For each human target the table indicates the therapeutic relevance, as well as the natural host species of the HEase, the level of identity between the predicted (translated) HEase target and the (translated) human sequence, the classification into HEase families, and an estimate of the number of off-target cleavage sites in the human genome (see ‘Materials and Methods’ section). A list of the top 66 HomeBase hits in human genes is given in Supplementary Table S2. These hits are mostly from LAGLIDADG HEases (79%) and some GIY–YIG (15%), HNH (3%) and His–Cys (3%). The number of off-target cleavage sites for these HEases ranges from 0 to 112, with a median of 9.
We note that some HEases have targets only in inter-genic human loci (Supplementary Figure S1). Some of these loci may prove to be genomic safe harbors, allowing for a stable, safe and efficient transgene expression (e.g. for the treatment of recessive diseases). Finally, the targets of many HEases in HomeBase diverge slightly from a desired sequence (e.g. a disease-associated human locus). These enzymes may be chosen as scaffolds for enzyme engineering to achieve the necessary specificity and efficacy.

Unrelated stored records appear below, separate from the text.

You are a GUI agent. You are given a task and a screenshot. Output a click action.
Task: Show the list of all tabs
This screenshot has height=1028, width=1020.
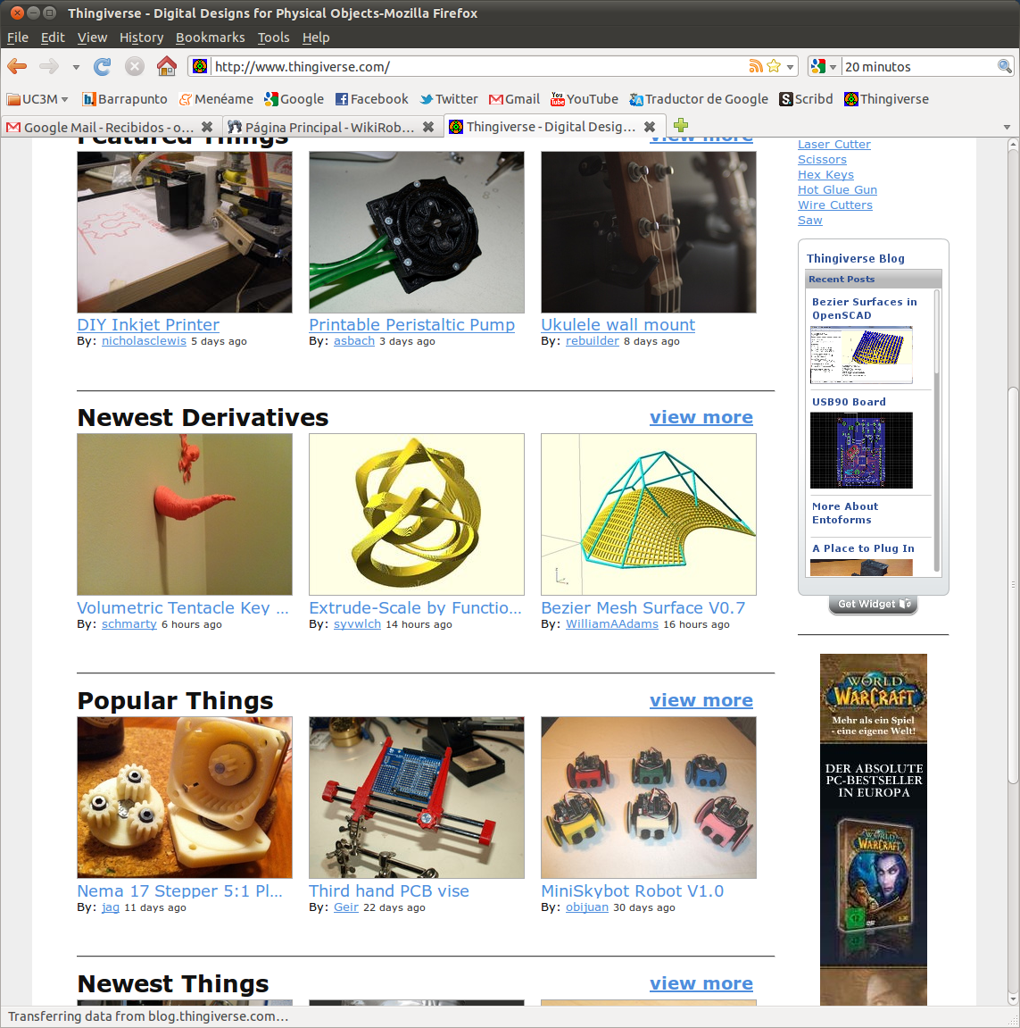coord(1007,127)
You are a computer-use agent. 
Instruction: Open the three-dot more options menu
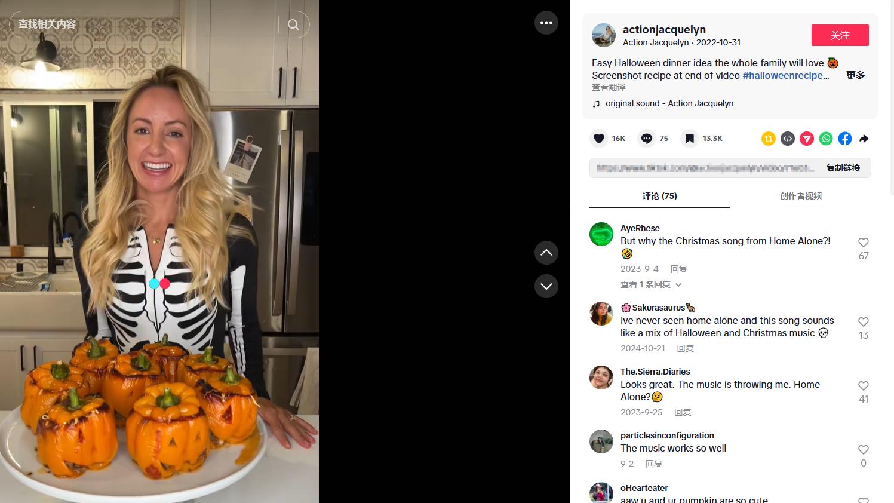546,23
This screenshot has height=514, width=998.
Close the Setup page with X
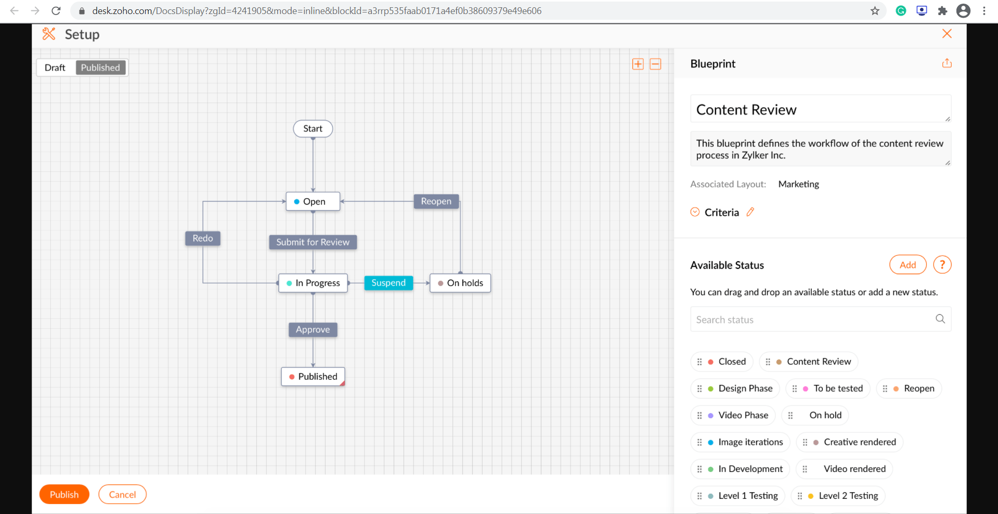(947, 34)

Validation of HomeBase predictions
When a putative HEase is found in an organism with highly developed genetic tools, the activity of the enzyme can be assayed in the native organism (44). For example, HomeBase predicts that the PolB intein of the halophilic archaeon H. volcanii encodes an active HEase. Our prediction of the intein borders coincides with the INBASE predictions (38). We have previously identified its endonuclease domain and experimentally validated its endonuclease activity. Using an archaeal plasmid assay, we have also demonstrated that the H. volcanii HEase can cleave its predicted target with high efficiency. The assay involves transforming the archaeon with a plasmid bearing the HEase target as an integral part of a PolB vacant allele. When the plasmid enters the archaeal cell, the endogenously expressed HEase can recognize and cleave its target and induce intein homing into the plasmid via homologous recombination (Figure 4a). Intein homing can be detected by PCR amplification using target flanking, plasmid-specific primers. In the context of the present HomeBase gene targeting application, we now substituted the native target of the enzyme with its predicted target in the human homolog of PolB, the DNA polymerase delta gene (PolD1, Figure 4b). We find that high cleavage efficiency is retained (Figure 4c and d). We note that PolD1 in eukaryotes is involved in DNA repair and that mutations in this gene in humans are associated with colon cancer and with sporadic colorectal carcinomas (45).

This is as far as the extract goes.